Today is the one on which in 1944 Russian forces were at last able to lift the murderous two-and-a-half year Siege of Leningrad which marked a turn in what Russia knows as the Great Patriotic War.

Once again known as St. Petersburg, the city is unquestionably quite wonderful as anyone privileged to have visited it will know. Built by Peter the Great to rival any western city, it is full of fabulous buildings, academies, museums, cathedrals and churches, palaces and grand houses around a river and canal system. Commencing in 1703 and aided by the best architects and artisans in the world, Peter the Great imported conscripted peasant labour from around Russia to build his new city which became Russia’s capital in 1712. The capital was moved to Moscow in 1728 but went back to St. Petersburg in 1732 where it stayed for the next 186 years.

It has rightly been said that the Siege of Leningrad caused the greatest destruction and the largest loss of life ever known in a modern city. On Hitler’s express orders, many of the palaces and other landmarks were systematically looted and then destroyed. Around 1.5 million were killed, and another 1.4 million civilians were evacuated many of which died of starvation or bombardment. Few, if any, residents of today’s city are left untouched by the events of the Siege.
● ● ● ● ●
■ EXERCISE TASKS:
1. Using the passage about the Siege of Leningrad, decide whether each statement agrees with it, answering yes or no and quoting the words that settle it: (a) Construction of the city began in 1703. (b) After 1728 the capital remained in Moscow for 186 years. (c) The siege lasted about two and a half years.
2. Carry on the passage about the Siege of Leningrad from the point where it stops.

■ GIVEN DATA:
● ● ● ● ●
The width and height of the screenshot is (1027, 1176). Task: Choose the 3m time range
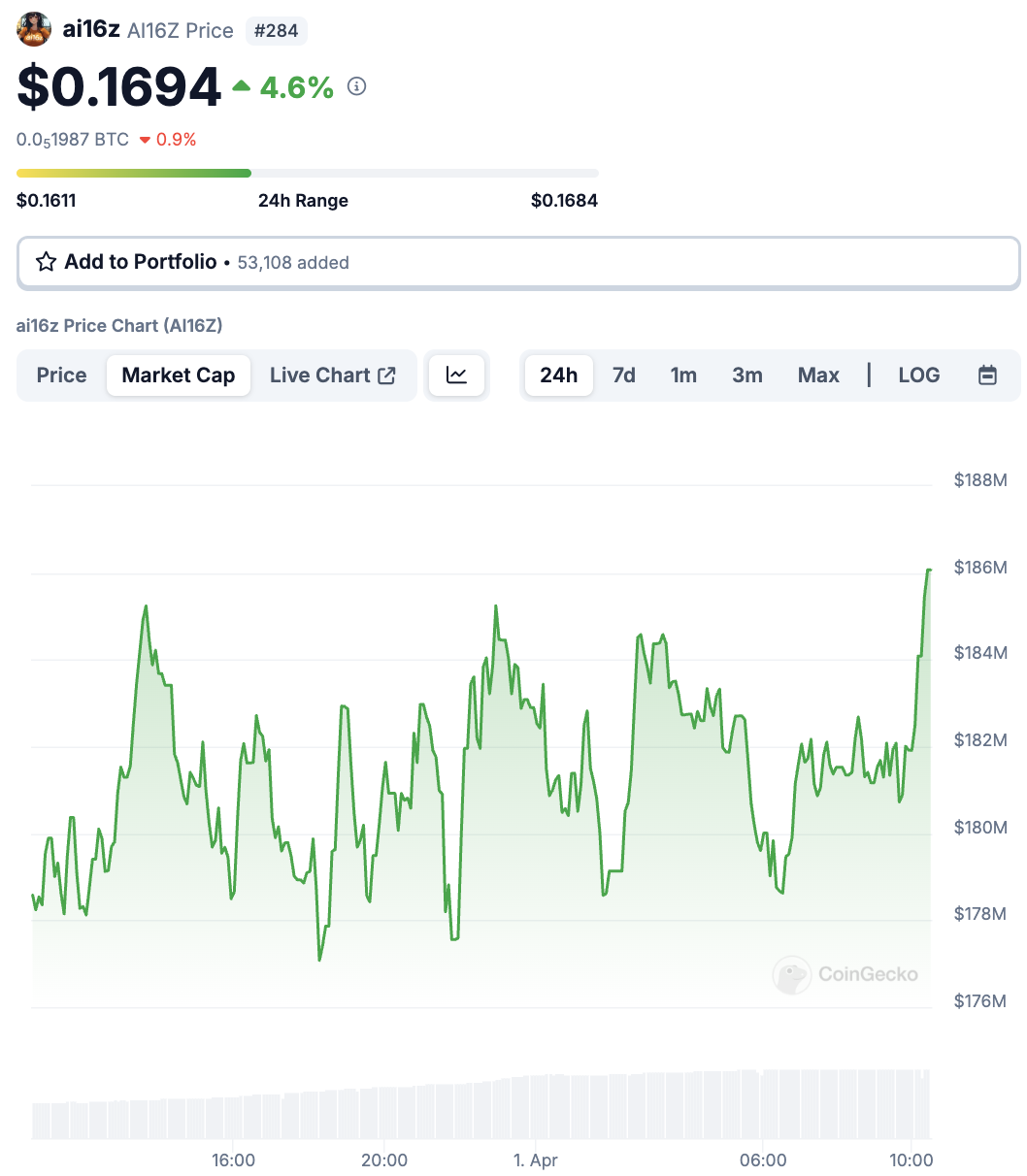click(x=747, y=376)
● ● ● ● ●
■ OUTPUTS IN ORDER:
1.
(a) Yes: "Commencing in 1703"
(b) No: "The capital was moved to Moscow in 1728 but went back to St. Petersburg in 1732 where it stayed for the next 186 years."
(c) Yes: "the murderous two-and-a-half year Siege of Leningrad"

2.
Signs of the Siege can be seen most anywhere in the city and the pride the people show in its reconstruction is justifiable and clear to see. Visit, for example, Catherine’s Palace in Tsarskoye Selo on the outskirts of the city and you will see photographs of the complete destruction that was meted out to it by German forces, including the theft of the fabled and incomparable Amber Chamber, a room decorated with amber panels backed with gold leaf and mirrors. Like many other landmarks, the palace was extensively rebuilt to its original condition after the war and between 1979 and 2003 the Amber Room was reconstructed using fresh materials since the location of the original amber was lost.

I would love to visit St. Petersburg once again and see not only the friends I met there on past visits but also to visit once more some of its incomparable sights again. In the meantime, like many others, we have seen the city, the palaces and other buildings, the Amber Chamber and dined in the Astoria Hotel where Adolf Hitler planned to hold his victory party.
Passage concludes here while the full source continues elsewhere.